Ce n’est plus ni le temps ni l’heure de revenir sur cette question de l’esclavage en lui-même. Cette question n’est jamais absolue, elle est toujours relative, et j’accorderai, si l’on veut, que la loi peut tolérer l’esclavage de certaines races humaines pendant un certain temps, et à la condition que cette violation des droits reçus de la nature, que cette exception odieuse à la possession de soi-même soit ou paraisse indispensablement nécessaire à la conservation, à l’amélioration de ces hommes tenus en tutelle au dessous de l’humanité ! Je l’accorderai sans y croire, car la possession de l’homme n’a pas été donnée à l’homme. Dans l’état de nature l’homme appartient à Dieu, dans l’état de société il appartient à la loi. L’homme ne peut être acheté, il ne peut même se vendre lui-même : car la dignité humaine ne lui appartient pas, elle appartient à l’humanité tout entière.
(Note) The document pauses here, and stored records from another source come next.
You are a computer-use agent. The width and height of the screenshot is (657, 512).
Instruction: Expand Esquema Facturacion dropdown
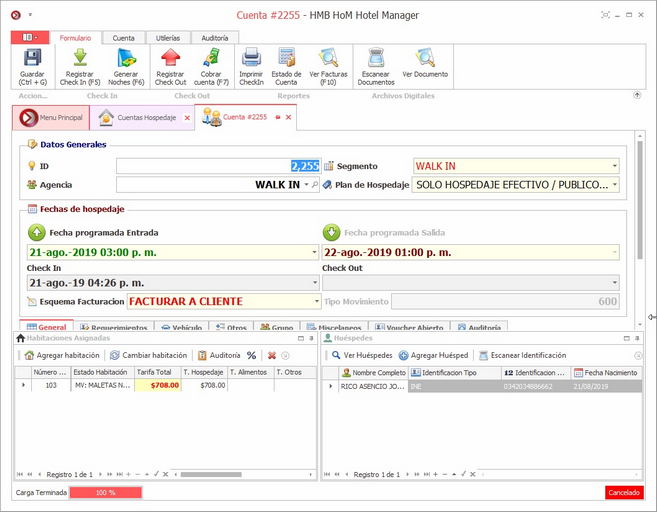(315, 301)
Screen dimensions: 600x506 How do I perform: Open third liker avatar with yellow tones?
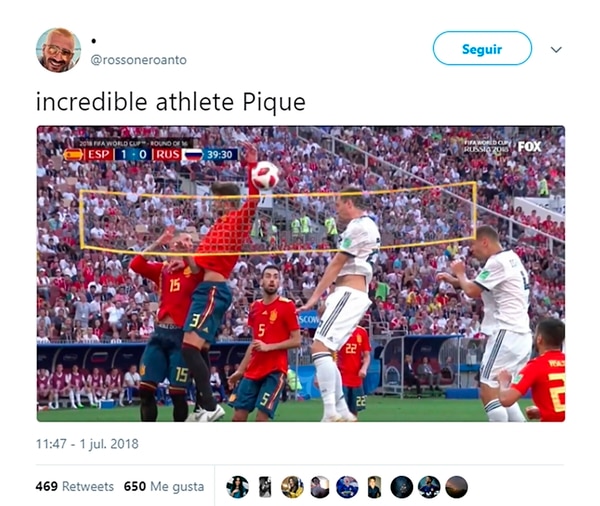click(x=292, y=487)
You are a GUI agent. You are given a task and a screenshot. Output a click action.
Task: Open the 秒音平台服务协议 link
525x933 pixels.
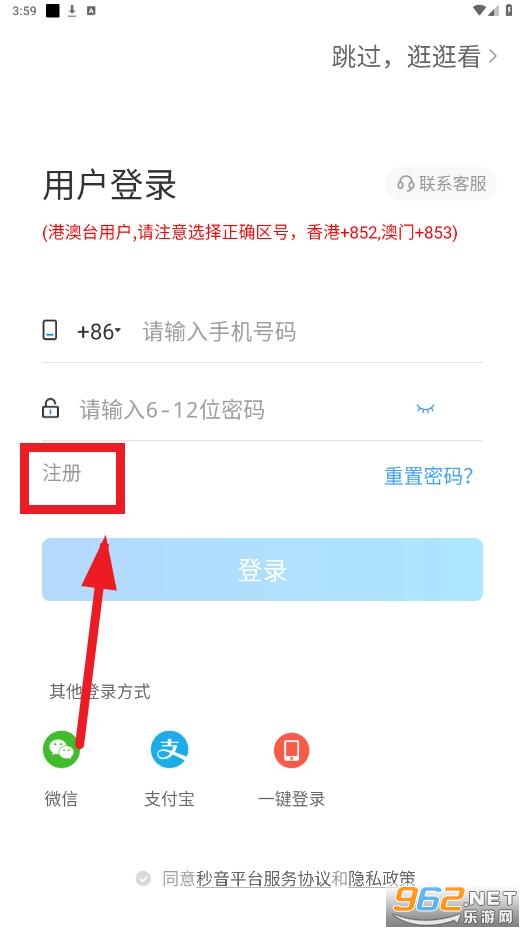[x=263, y=878]

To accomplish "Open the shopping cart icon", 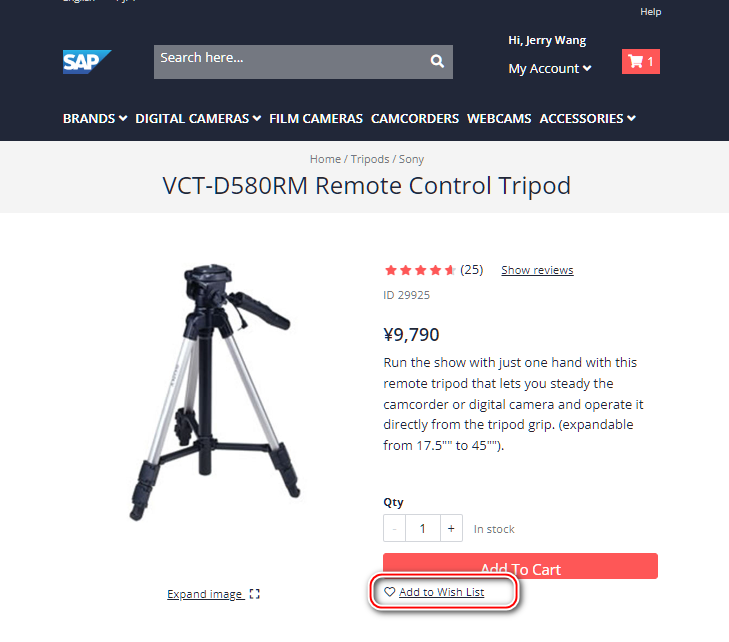I will [641, 61].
Aucune loi sociale ne peut reconnaître cet avilissement de l’humanité dans le commerce forcé ou volontaire de l’homme, elle profanerait l’homme et Dieu ! D’ailleurs, si l’on pouvait se vendre soi-même par un abus monstrueux du droit de possession de soi-même, on ne peut vendre au delà de soi-même, on ne peut inféoder la race à venir à un éternel esclavage ! L’état actuel de l’esclavage dans nos colonies admet cette vente des enfants par le père et par la mère ! des enfants nés et à naître ! Et quelle mère peut voir, sans que son cœur soit refoulé en elle, sourire son enfant destiné à lui être arraché pour l’esclavage ? quelle mère, si elle a une pensée humaine, peut sentir sans regret et sans horreur palpiter dans son sein un être vendu d’avance au fouet des blancs ? Ils ne peuvent, dit on, supporter la liberté, c’est une race imparfaite qu’il faut élever à l’humanité par la servitude ? Monstrueux prétexte de la barbarie de nos lois ! Ils ne peuvent supporter la liberté ? Est-ce que la liberté est plus lourde à porter que l’esclavage ? Et nous, qui parlons, supporterions-nous l’esclavage ? Et cependant qui de nous osera dire que l’esclavage n’est pas plus difficile à supporter que la liberté ? C’est ainsi que des législations cupides se font des raisons de leurs vices mêmes !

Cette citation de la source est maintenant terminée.